● Work task A
From the excerpt on Rabbi Jack Paskoff's views, extract the stretch from "Rabbi Jack Paskoff" through "striving for peace." word for word.
● Work task B
Using the excerpt on Rabbi Jack Paskoff's views, decide whether each statement agrees with it, and give yes or no with the deciding words quoted: (i) Paskoff has traveled to Israel three times since the 2023 attack. (ii) Paskoff said a ceasefire should come before any release of hostages. (iii) Hamas is deemed a terrorist organization by the U.S. and the European Union.
● Work task C
Name every organization Paskoff points to in the excerpt on Rabbi Jack Paskoff's views as working to build dialogue and cooperation between Israelis and Palestinians.

● Excerpt provided
+++

Rabbi Jack Paskoff of Congregation Shaarai Shomayim in Lancaster has traveled to Israel about 20 times over the last four decades and three times since the 2023 attack. He said describing Israel’s response to the attack with words like “genocide” sabotages the efforts of activists striving for peace.
“They’re inflammatory,” Paskoff said. “They don’t really help us solve a problem.”
Paskoff said Hamas, an Islamist militant group that governs Gaza, started the current conflict with its assault nearly two years ago. He also said Israeli Prime Minister Benjamin Netanyahu is “partially to blame for how long this has gone on and how it’s gone on” and that Israel officials have “lost sight of the end game” in Gaza.
Hamas, deemed a terrorist organization by the U.S. and European Union, claims that Israel is occupying Palestinian land.
Paskoff said a ceasefire in the region must be tied to a release of the roughly 50 hostages remaining in Hamas’ custody. Then, and only then, can the parties work toward peace.
For long-lasting peace, Paskoff said he supports the efforts of grassroots organizations looking to build dialogue and cooperation between Israelis and Palestinians, pointing to The Friends of Roots, Amaltikva and the Arava Institute for Environmental Studies.

+++

Collected data entries

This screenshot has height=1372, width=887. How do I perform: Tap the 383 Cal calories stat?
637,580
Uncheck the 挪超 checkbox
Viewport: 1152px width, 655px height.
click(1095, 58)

+++

● Result A
Rabbi Jack Paskoff of Congregation Shaarai Shomayim in Lancaster has traveled to Israel about 20 times over the last four decades and three times since the 2023 attack. He said describing Israel’s response to the attack with words like “genocide” sabotages the efforts of activists striving for peace.

● Result B
(i) Yes: "three times since the 2023 attack"
(ii) No: "a ceasefire in the region must be tied to a release of the roughly 50 hostages remaining in Hamas’ custody"
(iii) Yes: "deemed a terrorist organization by the U.S. and European Union"

● Result C
The Friends of Roots
Amaltikva
the Arava Institute for Environmental Studies